EXCERPTED TEXT -
YS: Who have been your favourite entrepreneurs from DMZ?
Sheldon: There was one company Hitsend, the entrepreneur is Brennan McEachran -- they were one of the first companies in the zone and last week they became too big and had to get their own building. Another one is 500pixels, one of the largest photo-sharing company in the world. Then there’s Flybits, which is a major company from the zone.
YS: What do you look for in entrepreneurs who come to DMZ?
Sheldon: Well, ideas are cheap; I love execution, that is the key. I can give you 12 ideas for a company, big deal! I need someone who can take an idea and execute. I need someone who knows that technology is only one half of a company, marketing, sales, design all of it have to come together. You have to have people realize that just engineers can’t make a company, they need expertise of people in sales and marketing. They need people to bring in customers – combination of all that makes a product. It’s good to have an idea, but building a team and execution is important.
YS: How did you choose BSE as your partner in India?
Sheldon: It’s all about relationships; you meet people and talk about things. And if they are interested in it, like Ambarish (Datta) they do it in a short period of time. We didn’t do any scientific analysis. BSE came to us with the idea and we said, “sure why not.” Nine months since we talked we are here. If it takes more than 12 months, it’s too long. You need both sides to be interested in seeing this through. And it has to be a win-win. I think the involvement of private sector is going to be the key here.
YS: How will you evaluate this partnership?

QUESTIONS -
1. Please repeat the part of the DMZ interview from "Sheldon: It’s all" up to and including "evaluate this partnership?", word for word.
2. Carry on the DMZ interview after its last line.

MATERIAL SHOWN -

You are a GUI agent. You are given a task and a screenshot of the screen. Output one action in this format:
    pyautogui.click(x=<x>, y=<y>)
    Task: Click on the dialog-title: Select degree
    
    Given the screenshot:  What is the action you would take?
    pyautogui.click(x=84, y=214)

EXPECTED OUTPUTS -
1.
Sheldon: It’s all about relationships; you meet people and talk about things. And if they are interested in it, like Ambarish (Datta) they do it in a short period of time. We didn’t do any scientific analysis. BSE came to us with the idea and we said, “sure why not.” Nine months since we talked we are here. If it takes more than 12 months, it’s too long. You need both sides to be interested in seeing this through. And it has to be a win-win. I think the involvement of private sector is going to be the key here.
YS: How will you evaluate this partnership?

2.
Sheldon: We have to build performance indicators for each zone which will be very unusual performance indicators. It’s not just the number of companies that are coming in, but also people from the private sector who want to visit, which will be an indicator. It will be a sum total of the early stage investment from the private sector that companies have generated. So you will eventually set targets that will say the sum total of targets for companies in a space like this is to generate $15 million dollars a year as seed capital. You might set targets like that which are basic, but you need those to stay on course.
Besides targets for each startup, we will also do it at the management level to have some sort of accountability. So say we all have raised $8 million together, we say it’s not good enough, we need $15 million. So maybe we’re not selecting the right company, we’re not promoting them well enough. There is good talent, what’s going wrong. We need that kind of accountability.
YS: Will you be focused on bringing in startups from a particular sector, or will it be open?
Sheldon: Sectors are ok, but more important is the idea, the product, the market opportunity and quality of their business plan. So we don’t mind if they are into transportation, health or service industry, we are not going after a particular industry.
However, there will be a common theme to them all and that will be IT. IT will be an important measure for all startups coming in. Technology will be a vehicle for the execution of the ideas of the company – so it can be a wireless mobile solution, or web-based mobile, it will vary and wouldn’t be sectoral.
YS: Will you look at social enterprises?
Sheldon: Yes, hundred percent! In DMZ we have a company called Ashoka, and we are the first university to have them. I think social enterprise is very important. And I see a huge opportunity for social entrepreneurism here as well. We can learn from here, and you can learn from Canada.
We will look at both for-profit and not-for-profit enterprises. Performance measures for social enterprise will be different, an equivalent measure -- maybe the number of people served or something like that. But for sure we want to see social entrepreneurship here.